EXERCISE DIRECTIONS
Word for word, copy the records and drop the pictures.

ENTRIES SUPPLIED

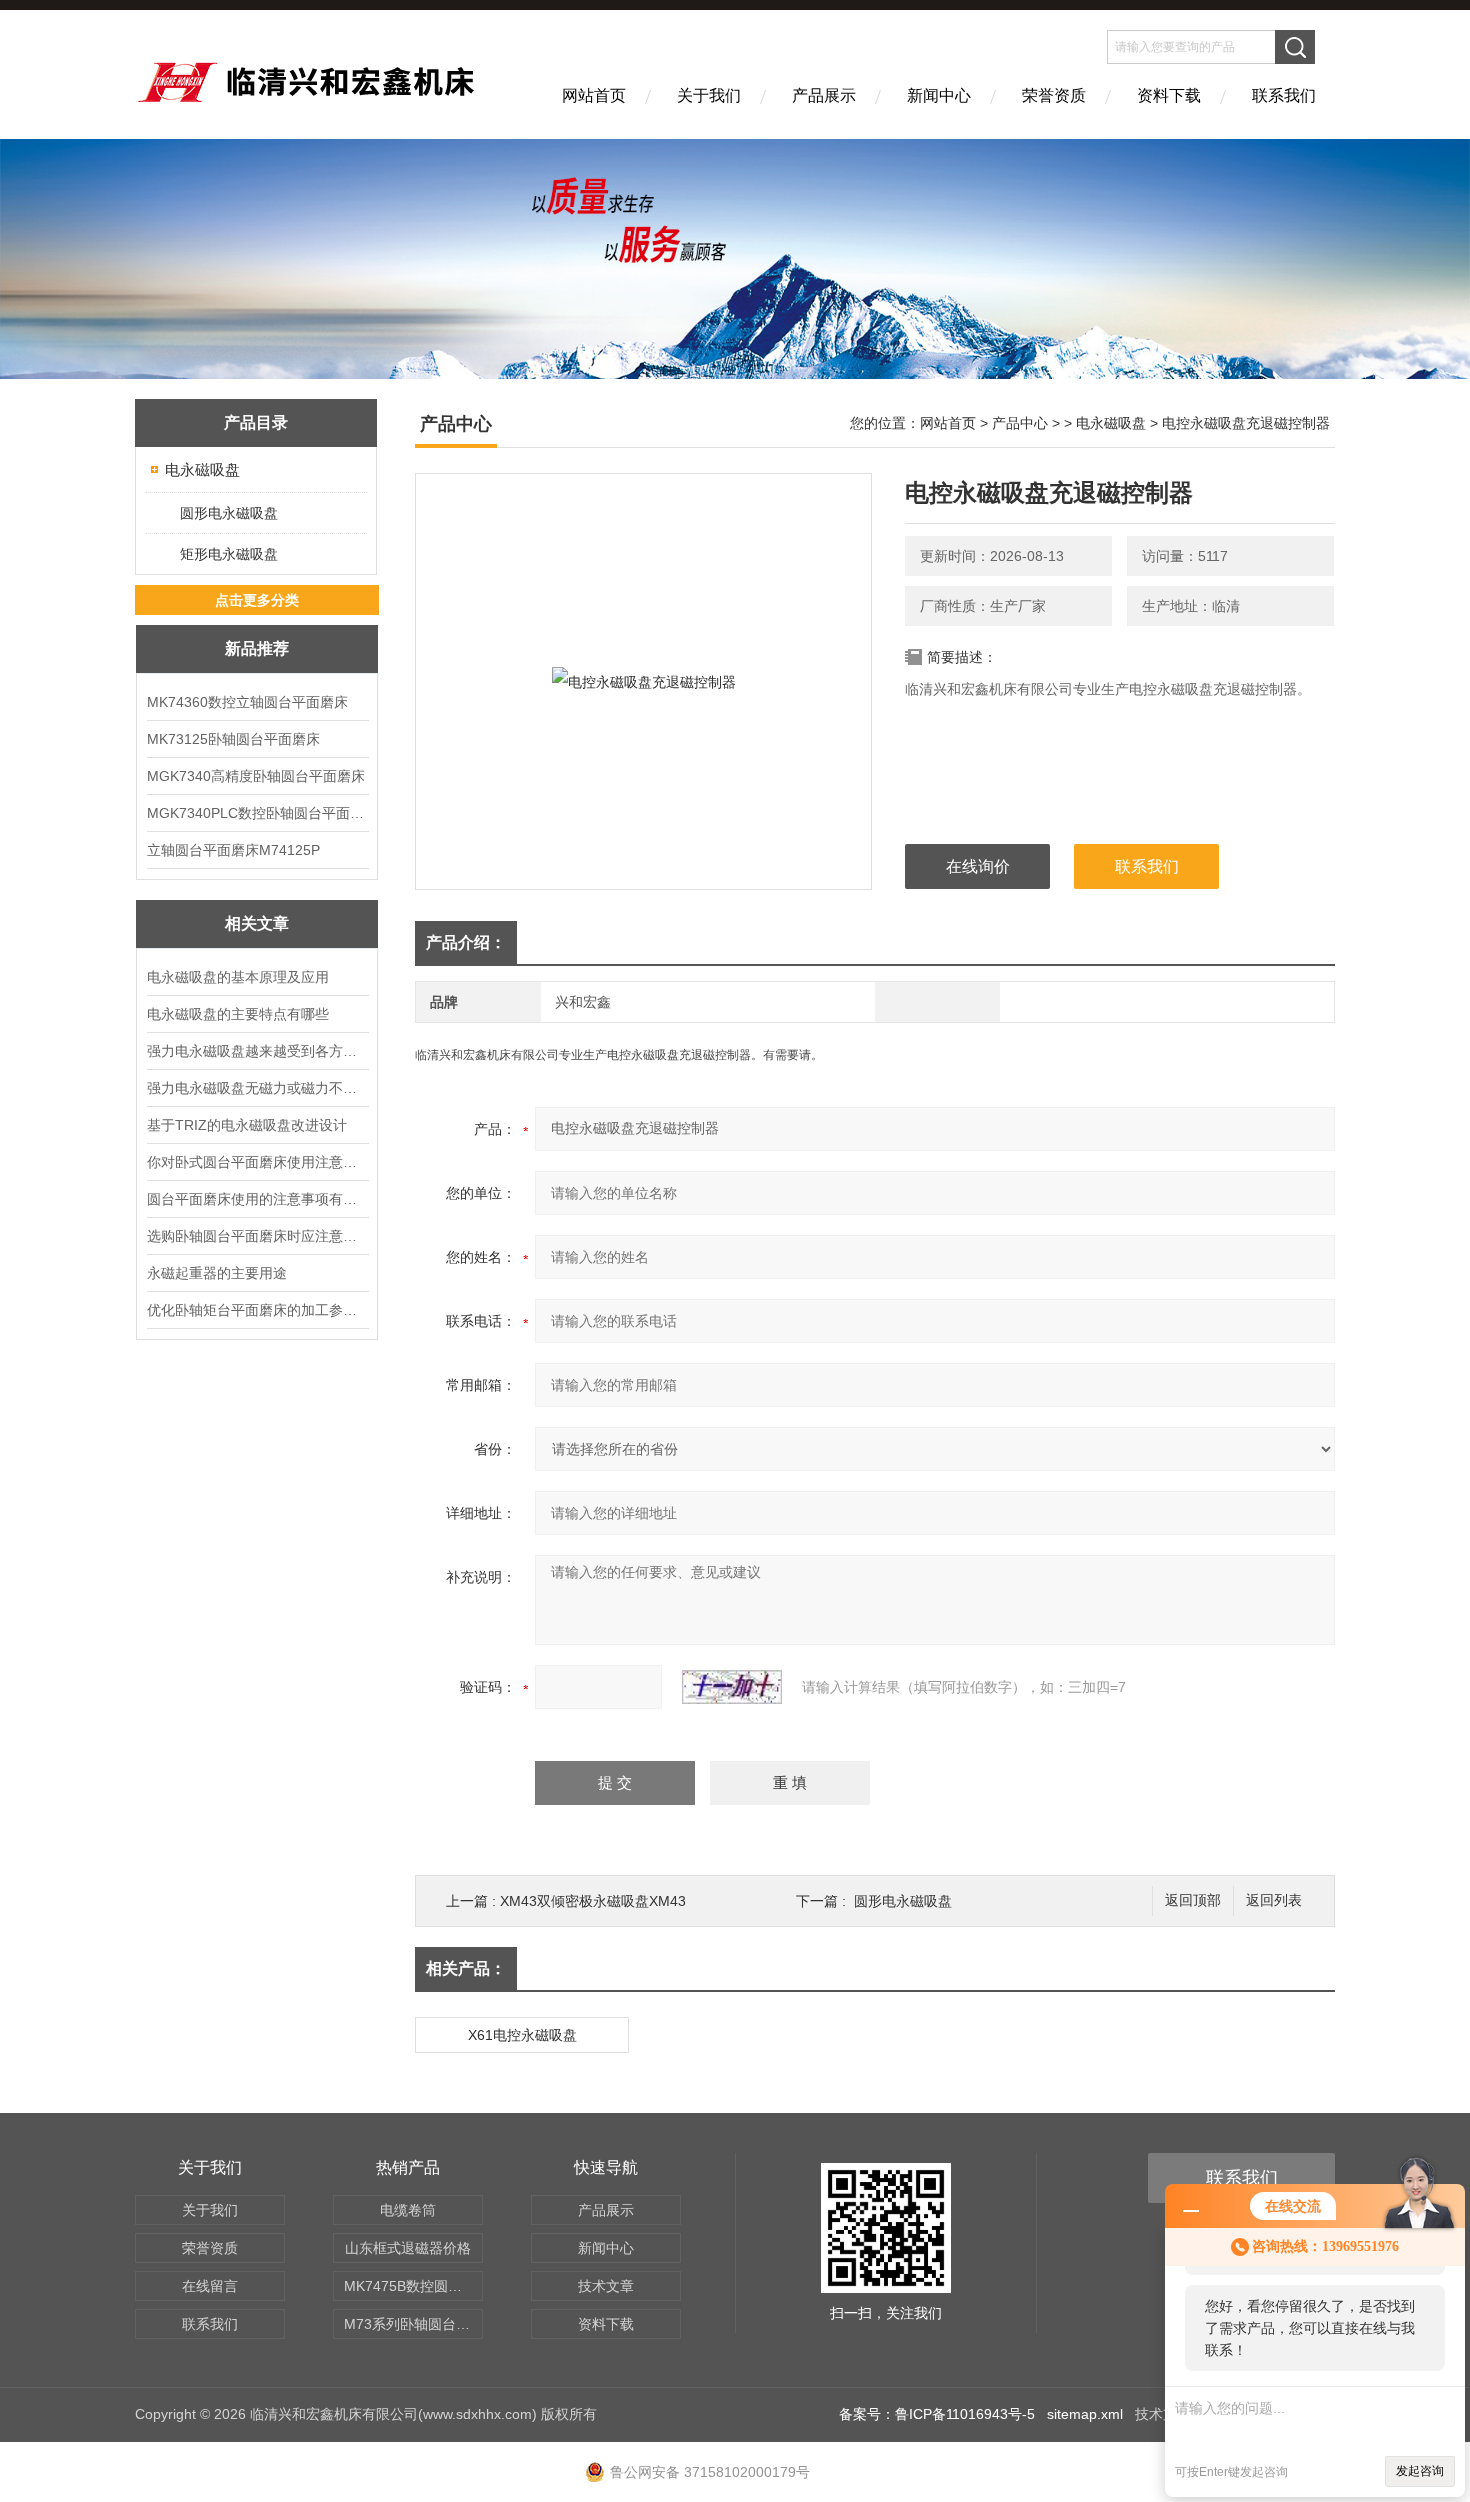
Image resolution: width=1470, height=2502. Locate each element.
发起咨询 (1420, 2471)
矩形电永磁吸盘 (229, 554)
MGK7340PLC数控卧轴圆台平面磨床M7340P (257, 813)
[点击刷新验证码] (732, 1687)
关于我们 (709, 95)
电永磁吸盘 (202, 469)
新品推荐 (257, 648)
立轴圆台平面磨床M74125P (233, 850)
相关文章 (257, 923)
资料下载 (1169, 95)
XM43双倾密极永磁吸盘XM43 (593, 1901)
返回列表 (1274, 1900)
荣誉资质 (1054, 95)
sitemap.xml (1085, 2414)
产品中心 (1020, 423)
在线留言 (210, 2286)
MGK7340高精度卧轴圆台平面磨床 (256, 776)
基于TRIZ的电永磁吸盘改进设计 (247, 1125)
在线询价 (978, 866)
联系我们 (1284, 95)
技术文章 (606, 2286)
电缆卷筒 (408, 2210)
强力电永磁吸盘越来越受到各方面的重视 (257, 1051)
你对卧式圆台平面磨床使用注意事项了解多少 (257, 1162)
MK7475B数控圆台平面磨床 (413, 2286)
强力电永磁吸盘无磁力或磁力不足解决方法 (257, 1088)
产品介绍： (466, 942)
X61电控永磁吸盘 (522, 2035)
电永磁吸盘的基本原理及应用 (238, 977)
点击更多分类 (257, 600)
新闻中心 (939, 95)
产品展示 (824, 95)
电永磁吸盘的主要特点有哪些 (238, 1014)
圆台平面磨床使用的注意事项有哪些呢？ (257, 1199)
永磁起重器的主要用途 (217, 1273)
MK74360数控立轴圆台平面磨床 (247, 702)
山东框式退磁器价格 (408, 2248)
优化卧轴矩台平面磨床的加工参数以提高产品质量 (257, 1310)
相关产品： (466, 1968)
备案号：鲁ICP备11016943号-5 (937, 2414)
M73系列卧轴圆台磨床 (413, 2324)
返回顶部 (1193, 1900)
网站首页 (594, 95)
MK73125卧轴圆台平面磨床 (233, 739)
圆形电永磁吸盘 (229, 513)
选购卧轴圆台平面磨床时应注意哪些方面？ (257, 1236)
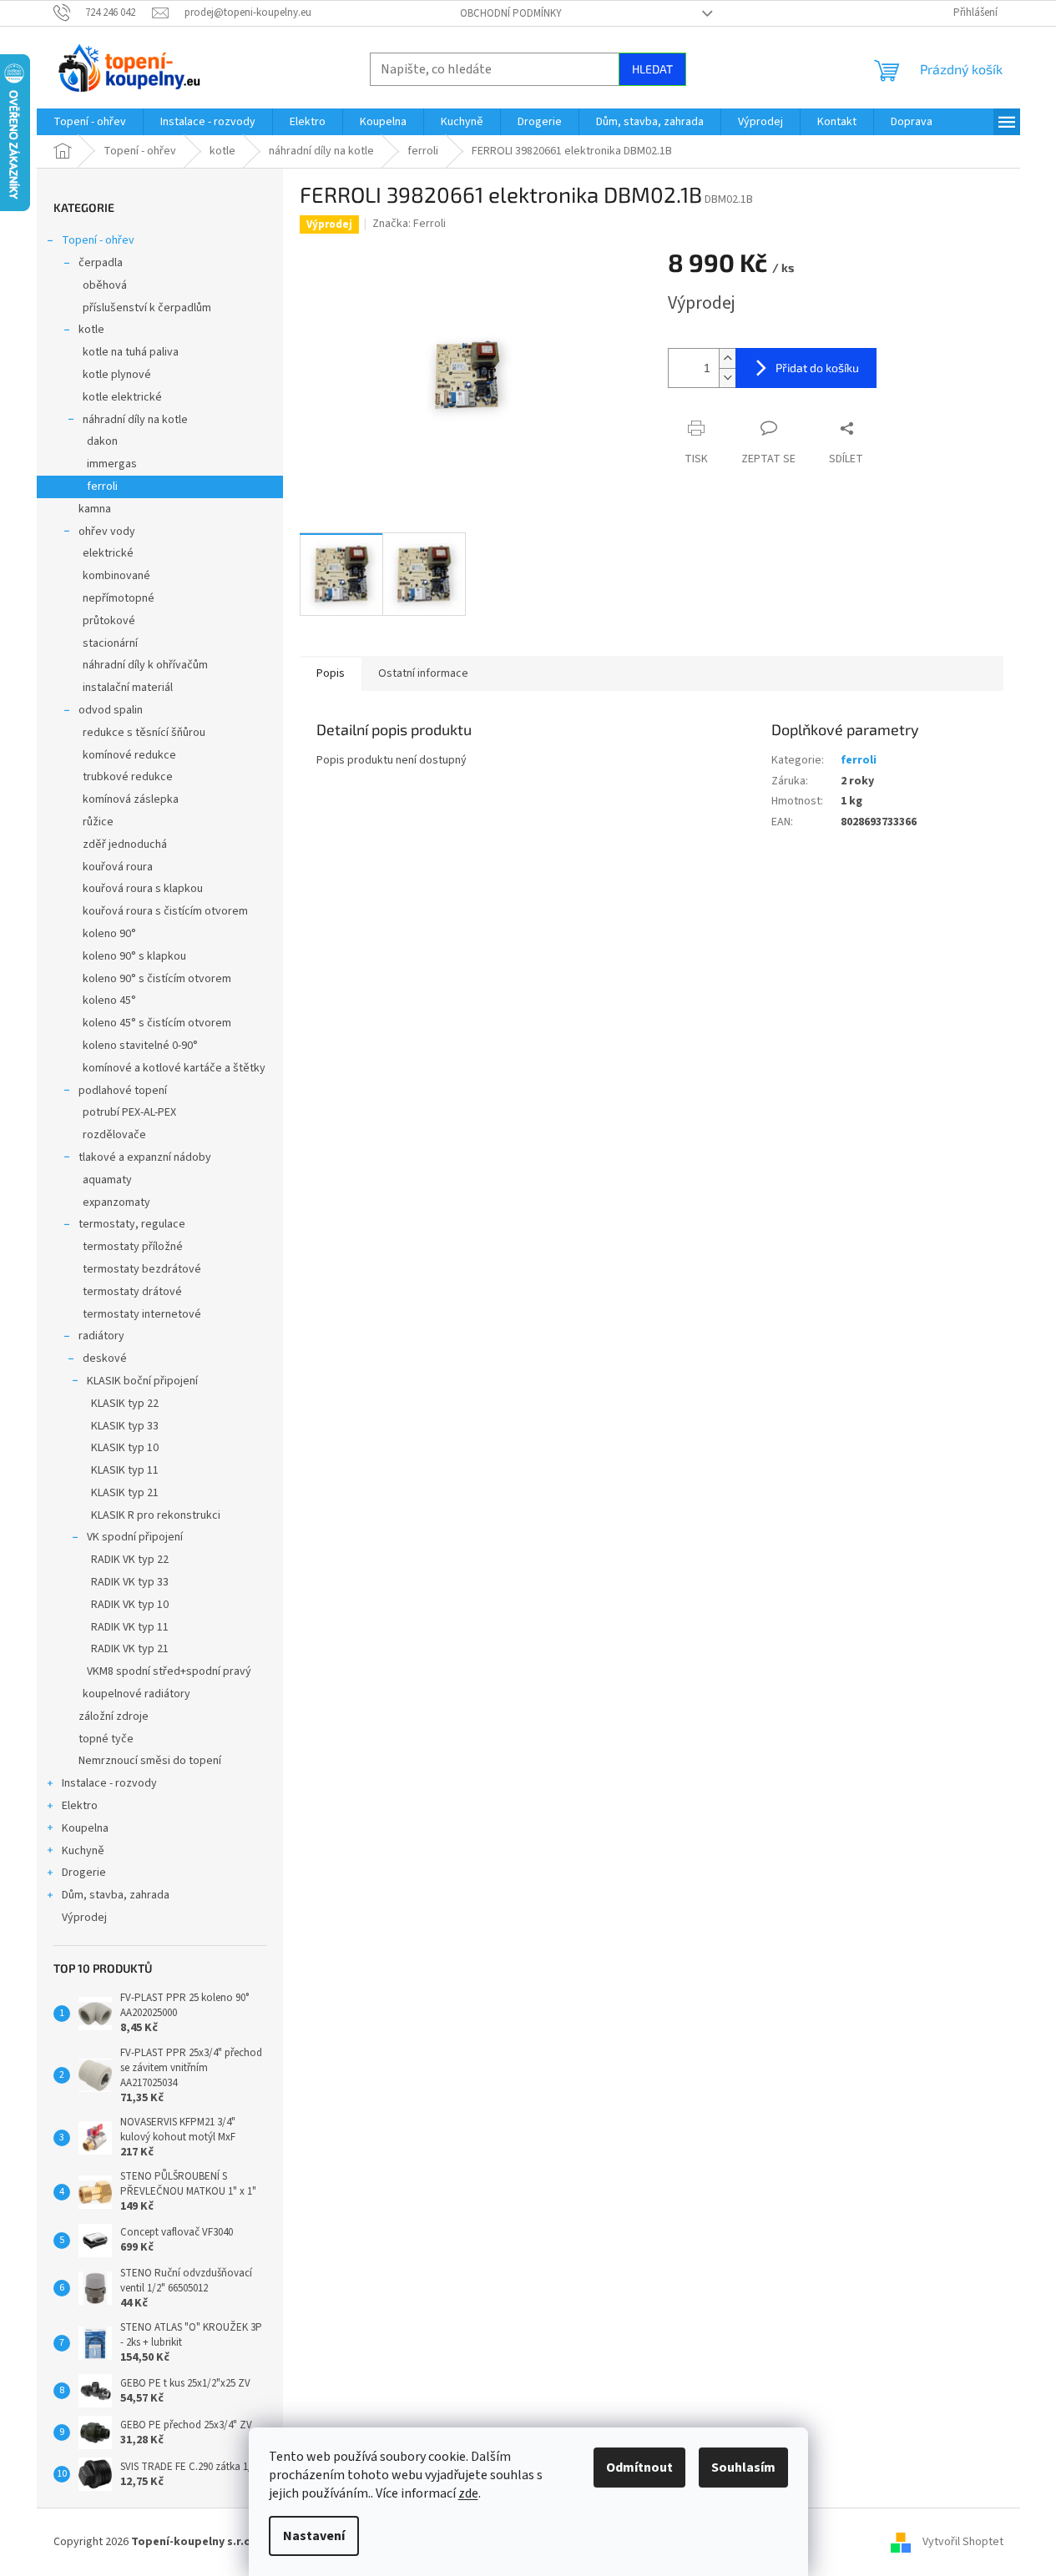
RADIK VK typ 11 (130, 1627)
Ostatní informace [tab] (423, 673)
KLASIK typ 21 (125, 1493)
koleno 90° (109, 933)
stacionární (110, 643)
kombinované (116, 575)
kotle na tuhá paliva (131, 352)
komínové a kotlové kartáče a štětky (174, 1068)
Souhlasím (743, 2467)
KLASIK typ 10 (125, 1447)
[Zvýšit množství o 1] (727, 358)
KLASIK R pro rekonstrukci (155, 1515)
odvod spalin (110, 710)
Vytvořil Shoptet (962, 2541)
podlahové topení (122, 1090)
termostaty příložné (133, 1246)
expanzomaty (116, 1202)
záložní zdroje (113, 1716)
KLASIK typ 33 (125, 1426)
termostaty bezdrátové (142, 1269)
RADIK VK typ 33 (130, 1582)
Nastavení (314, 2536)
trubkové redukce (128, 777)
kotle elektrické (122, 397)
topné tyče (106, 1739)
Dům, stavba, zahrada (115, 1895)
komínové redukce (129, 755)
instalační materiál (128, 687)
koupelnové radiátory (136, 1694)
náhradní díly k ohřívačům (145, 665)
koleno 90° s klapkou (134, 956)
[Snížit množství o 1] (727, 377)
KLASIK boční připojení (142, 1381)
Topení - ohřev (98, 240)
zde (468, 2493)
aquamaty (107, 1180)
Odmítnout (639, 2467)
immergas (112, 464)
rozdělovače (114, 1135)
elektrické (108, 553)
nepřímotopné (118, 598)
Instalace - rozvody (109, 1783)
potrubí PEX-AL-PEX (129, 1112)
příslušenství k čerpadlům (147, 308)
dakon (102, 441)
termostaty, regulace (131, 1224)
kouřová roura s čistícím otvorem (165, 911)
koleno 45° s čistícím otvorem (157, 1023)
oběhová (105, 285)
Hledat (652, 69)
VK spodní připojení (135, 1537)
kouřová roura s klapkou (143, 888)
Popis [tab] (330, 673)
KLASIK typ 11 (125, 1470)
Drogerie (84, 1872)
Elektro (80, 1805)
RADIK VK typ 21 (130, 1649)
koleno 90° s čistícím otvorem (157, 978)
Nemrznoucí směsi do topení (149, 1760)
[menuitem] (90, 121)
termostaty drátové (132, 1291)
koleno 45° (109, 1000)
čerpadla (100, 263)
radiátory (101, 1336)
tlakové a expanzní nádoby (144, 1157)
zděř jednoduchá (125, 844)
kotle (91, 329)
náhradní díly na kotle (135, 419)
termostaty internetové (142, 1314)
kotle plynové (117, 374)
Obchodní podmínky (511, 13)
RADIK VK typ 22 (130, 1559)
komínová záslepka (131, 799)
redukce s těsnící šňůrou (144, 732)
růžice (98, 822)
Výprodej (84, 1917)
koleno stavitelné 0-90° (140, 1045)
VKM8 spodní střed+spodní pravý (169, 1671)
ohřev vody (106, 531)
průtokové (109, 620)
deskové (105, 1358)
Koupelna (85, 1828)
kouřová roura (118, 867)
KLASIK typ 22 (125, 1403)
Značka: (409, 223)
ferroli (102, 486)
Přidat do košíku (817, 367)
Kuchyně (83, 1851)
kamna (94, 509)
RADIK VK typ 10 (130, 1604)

RESULT OF THE TASK
Image resolution: width=1470, height=2502. Locate each element.
发起咨询 (1420, 2471)
矩形电永磁吸盘 (229, 554)
MGK7340PLC数控卧轴圆台平面磨床M7340P (257, 813)
[点击刷新验证码] (732, 1687)
关于我们 (709, 95)
电永磁吸盘 (202, 469)
新品推荐 (257, 648)
立轴圆台平面磨床M74125P (233, 850)
相关文章 (257, 923)
资料下载 (1169, 95)
XM43双倾密极永磁吸盘XM43 (593, 1901)
返回列表 (1274, 1900)
荣誉资质 (1054, 95)
sitemap.xml (1085, 2414)
产品中心 (1020, 423)
在线留言 (210, 2286)
MGK7340高精度卧轴圆台平面磨床 (256, 776)
基于TRIZ的电永磁吸盘改进设计 (247, 1125)
在线询价 (978, 866)
联系我们 (1284, 95)
技术文章 (606, 2286)
电缆卷筒 (408, 2210)
强力电永磁吸盘越来越受到各方面的重视 (257, 1051)
你对卧式圆台平面磨床使用注意事项了解多少 (257, 1162)
MK7475B数控圆台平面磨床 (413, 2286)
强力电永磁吸盘无磁力或磁力不足解决方法 (257, 1088)
产品介绍： (466, 942)
X61电控永磁吸盘 (522, 2035)
电永磁吸盘的基本原理及应用 (238, 977)
点击更多分类 (257, 600)
新闻中心 (939, 95)
产品展示 (824, 95)
电永磁吸盘的主要特点有哪些 (238, 1014)
圆台平面磨床使用的注意事项有哪些呢？ (257, 1199)
永磁起重器的主要用途 (217, 1273)
MK74360数控立轴圆台平面磨床 (247, 702)
山东框式退磁器价格 (408, 2248)
优化卧轴矩台平面磨床的加工参数以提高产品质量 (257, 1310)
相关产品： (466, 1968)
备案号：鲁ICP备11016943号-5 (937, 2414)
M73系列卧轴圆台磨床 (413, 2324)
返回顶部 (1193, 1900)
网站首页 (594, 95)
MK73125卧轴圆台平面磨床 (233, 739)
圆形电永磁吸盘 (229, 513)
选购卧轴圆台平面磨床时应注意哪些方面？ (257, 1236)
RADIK VK typ 11 (130, 1627)
Ostatní informace [tab] (423, 673)
KLASIK typ 21 (125, 1493)
koleno 90° (109, 933)
stacionární (110, 643)
kombinované (116, 575)
kotle na tuhá paliva (131, 352)
komínové a kotlové kartáče a štětky (174, 1068)
Souhlasím (743, 2467)
KLASIK typ 10 (125, 1447)
[Zvýšit množství o 1] (727, 358)
KLASIK R pro rekonstrukci (155, 1515)
odvod spalin (110, 710)
Vytvořil Shoptet (962, 2541)
podlahové topení (122, 1090)
termostaty příložné (133, 1246)
expanzomaty (116, 1202)
záložní zdroje (113, 1716)
KLASIK typ 33 (125, 1426)
termostaty bezdrátové (142, 1269)
RADIK VK typ 33 (130, 1582)
Nastavení (314, 2536)
trubkové redukce (128, 777)
kotle elektrické (122, 397)
topné tyče (106, 1739)
Dům, stavba, zahrada (115, 1895)
komínové redukce (129, 755)
instalační materiál (128, 687)
koupelnové radiátory (136, 1694)
náhradní díly k ohřívačům (145, 665)
koleno 90° s klapkou (134, 956)
[Snížit množství o 1] (727, 377)
KLASIK boční připojení (142, 1381)
Topení - ohřev (98, 240)
zde (468, 2493)
aquamaty (107, 1180)
Odmítnout (639, 2467)
immergas (112, 464)
rozdělovače (114, 1135)
elektrické (108, 553)
nepřímotopné (118, 598)
Instalace - rozvody (109, 1783)
potrubí PEX-AL-PEX (129, 1112)
příslušenství k čerpadlům (147, 308)
dakon (102, 441)
termostaty, regulace (131, 1224)
kouřová roura s čistícím otvorem (165, 911)
koleno 45° s čistícím otvorem (157, 1023)
oběhová (105, 285)
Hledat (652, 69)
VK spodní připojení (135, 1537)
kouřová roura s klapkou (143, 888)
Popis [tab] (330, 673)
KLASIK typ 11 (125, 1470)
Drogerie (84, 1872)
Elektro (80, 1805)
RADIK VK typ 21 (130, 1649)
koleno 90° s čistícím otvorem (157, 978)
Nemrznoucí směsi do topení (149, 1760)
[menuitem] (90, 121)
termostaty drátové (132, 1291)
koleno 45° (109, 1000)
čerpadla (100, 263)
radiátory (101, 1336)
tlakové a expanzní nádoby (144, 1157)
zděř jednoduchá (125, 844)
kotle (91, 329)
náhradní díly na kotle (135, 419)
termostaty internetové (142, 1314)
kotle plynové (117, 374)
Obchodní podmínky (511, 13)
RADIK VK typ 22 (130, 1559)
komínová záslepka (131, 799)
redukce s těsnící šňůrou (144, 732)
růžice (98, 822)
Výprodej (84, 1917)
koleno stavitelné 0-90° (140, 1045)
VKM8 spodní střed+spodní pravý (169, 1671)
ohřev vody (106, 531)
průtokové (109, 620)
deskové (105, 1358)
Koupelna (85, 1828)
kouřová roura (118, 867)
KLASIK typ 22 (125, 1403)
Značka: (409, 223)
ferroli (102, 486)
Přidat do košíku (817, 367)
Kuchyně (83, 1851)
kamna (94, 509)
RADIK VK typ 10 (130, 1604)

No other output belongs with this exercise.